On Tuesday 30 January 2007 13:15, Oliver Betz wrote:
> Les Mikesell wrote:
>
> [...]
>
> > > That's an option, and a good one: just say no to tools that
> > > care too much about EOL. I work on Windows, and almost all of
> > > the tools I use (all of them that I use more frequently than
> > > once a month) handle CRLF or LF fine. If I came upon a tool
> > > that didn't, I'd consider it a flaw in the tool.
> >
> > Was that intended to be humorous? If you don't want do deal with
>
> I agree with Duncan.
>
> How do you access "non CRLF" files without the help of SVN?
>
> > portability issues, just work on one platform?
>
> No, as Duncan wrote: use the right tools.
>
> > > There are plenty of flawed tools out there, but just don't use
> > > them.

= Dataset extract =
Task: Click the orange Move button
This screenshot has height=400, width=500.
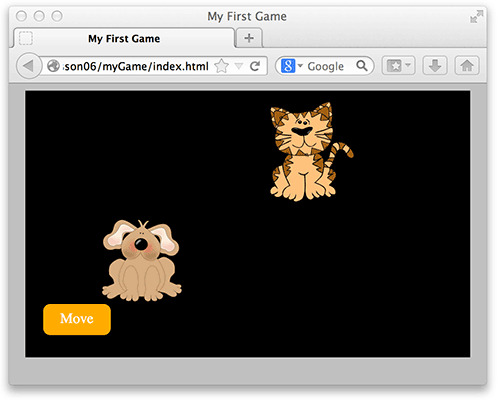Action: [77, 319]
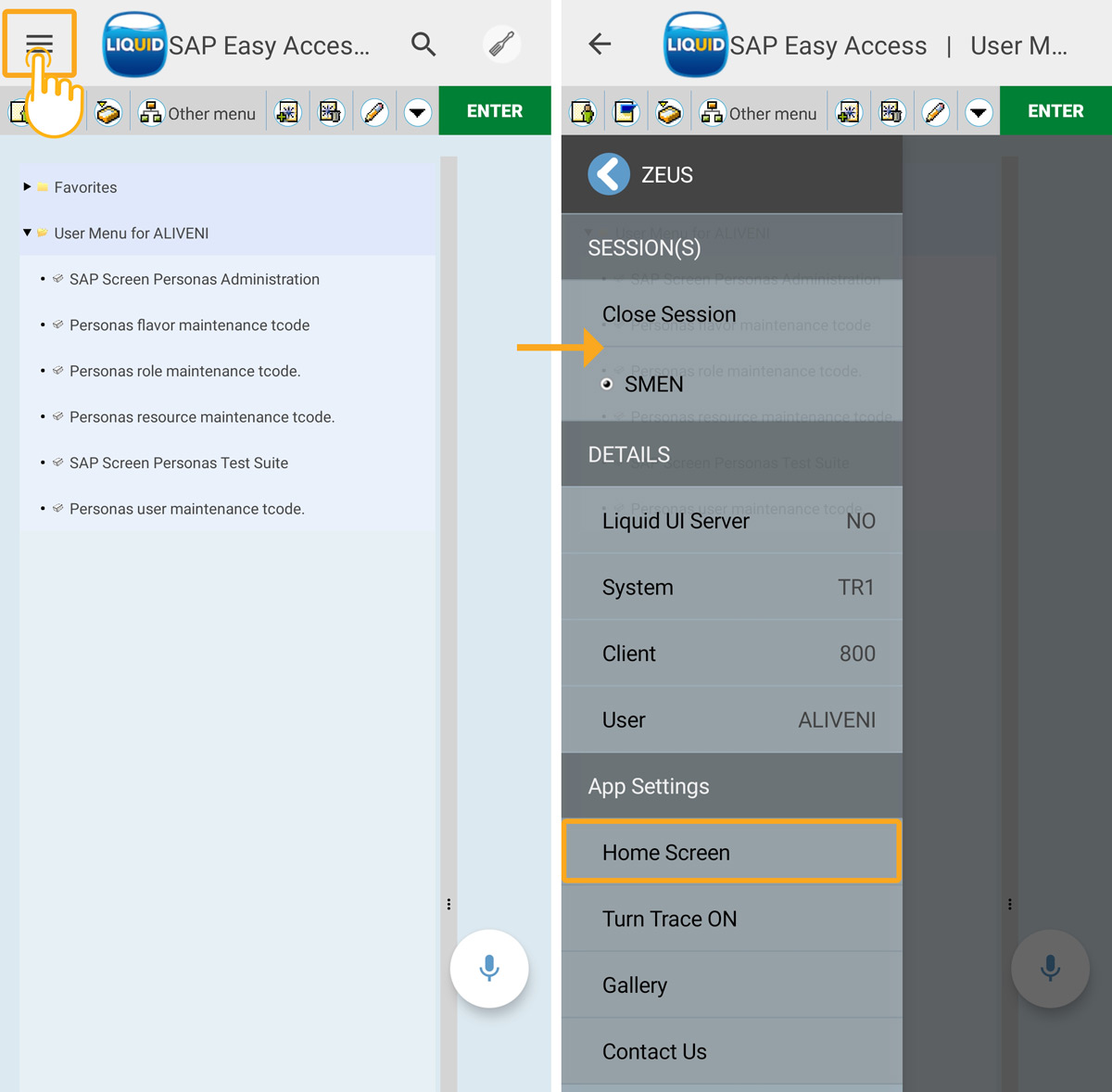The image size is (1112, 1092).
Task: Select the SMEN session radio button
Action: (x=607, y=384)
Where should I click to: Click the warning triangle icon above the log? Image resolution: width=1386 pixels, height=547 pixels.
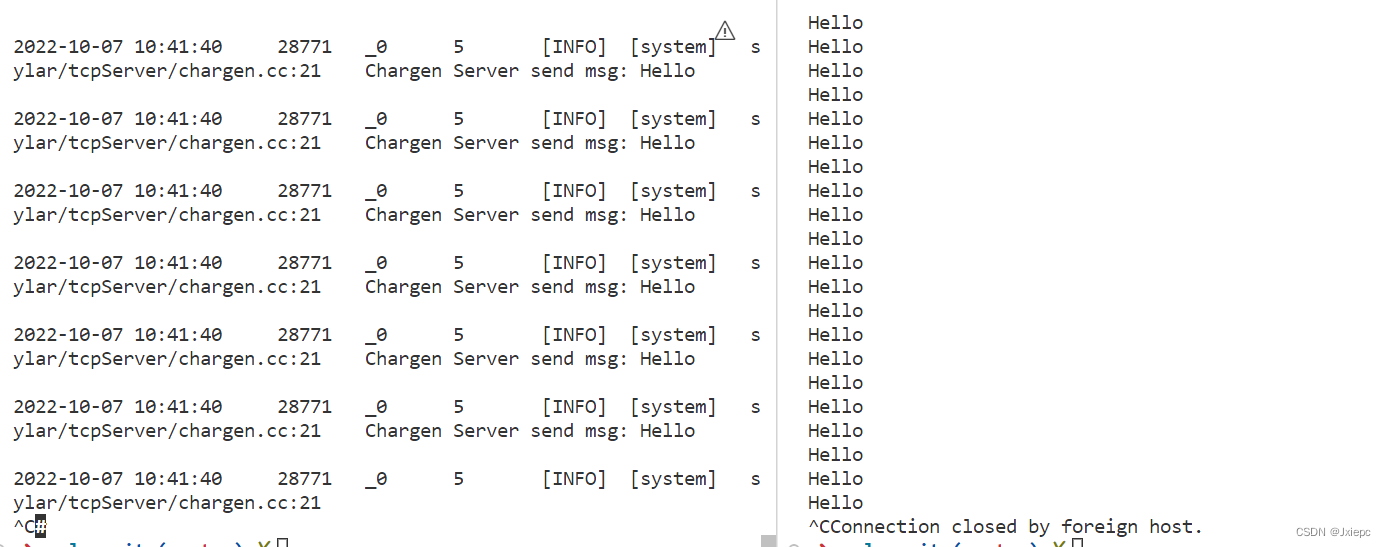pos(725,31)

==

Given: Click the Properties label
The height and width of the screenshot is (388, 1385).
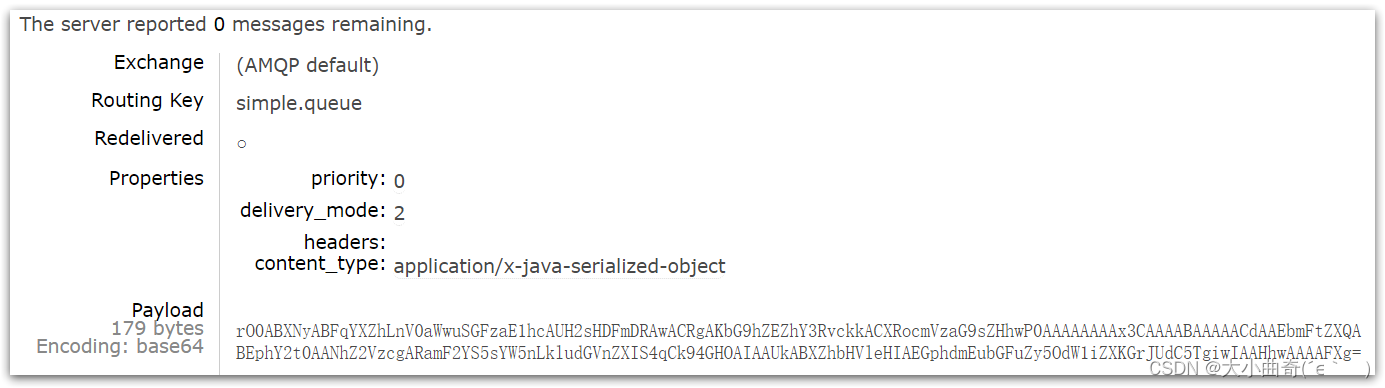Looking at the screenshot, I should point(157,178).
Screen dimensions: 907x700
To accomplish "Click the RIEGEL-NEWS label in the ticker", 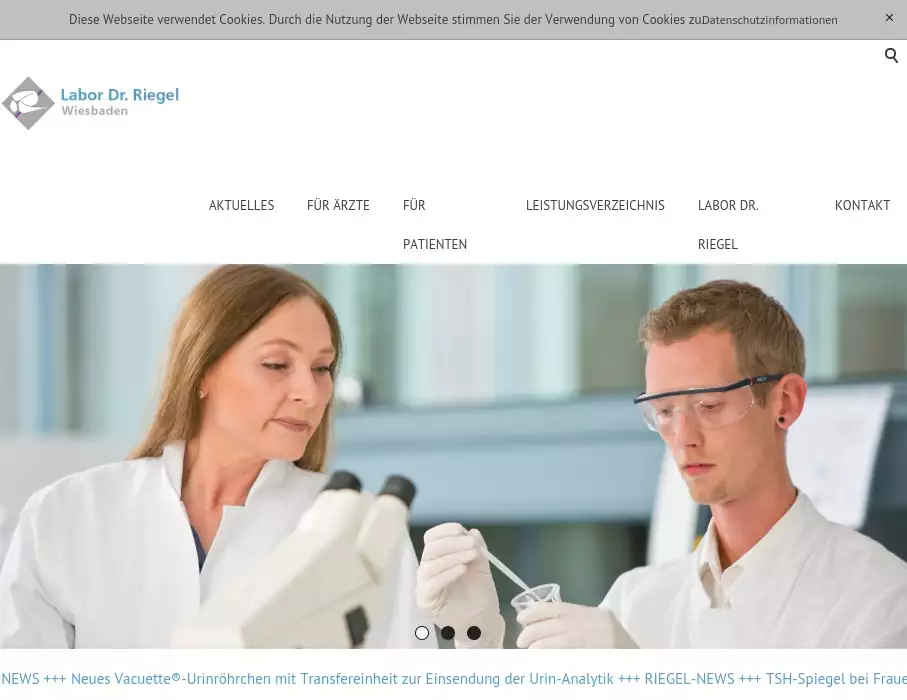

---

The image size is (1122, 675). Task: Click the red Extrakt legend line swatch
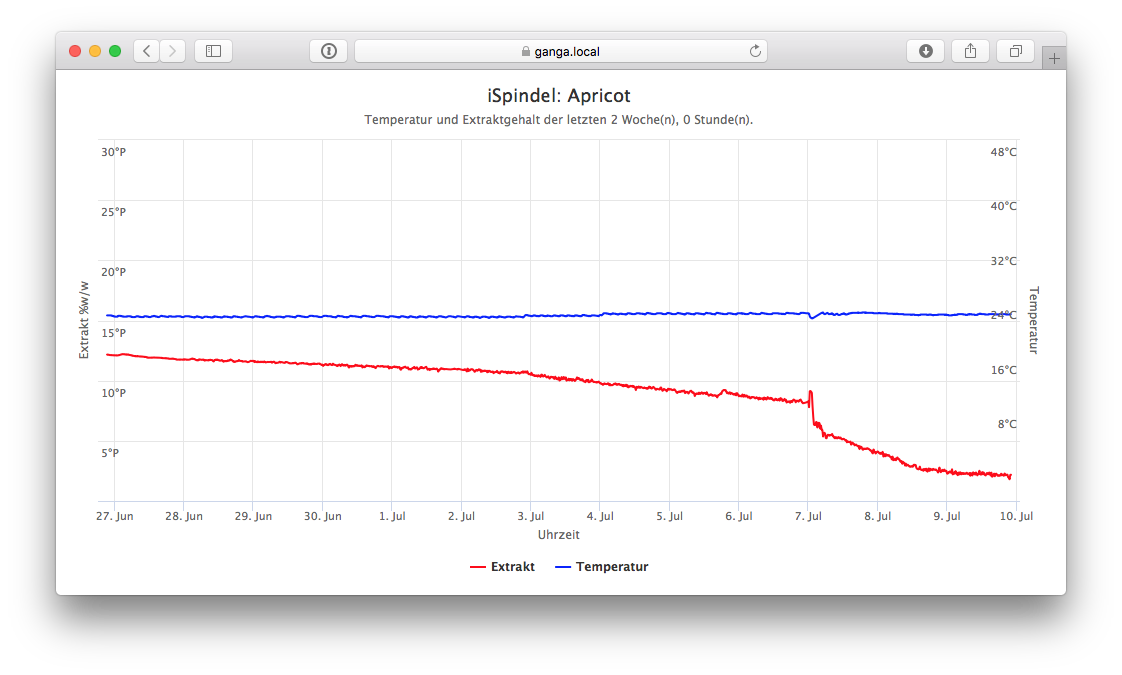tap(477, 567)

= Instruction =
Repeat word for word the part of the email about line endings starting with "On Tuesday 30" and going on through "in the tool.".

= Exercise response =
On Tuesday 30 January 2007 13:15, Oliver Betz wrote:
> Les Mikesell wrote:
>
> [...]
>
> > > That's an option, and a good one: just say no to tools that
> > > care too much about EOL. I work on Windows, and almost all of
> > > the tools I use (all of them that I use more frequently than
> > > once a month) handle CRLF or LF fine. If I came upon a tool
> > > that didn't, I'd consider it a flaw in the tool.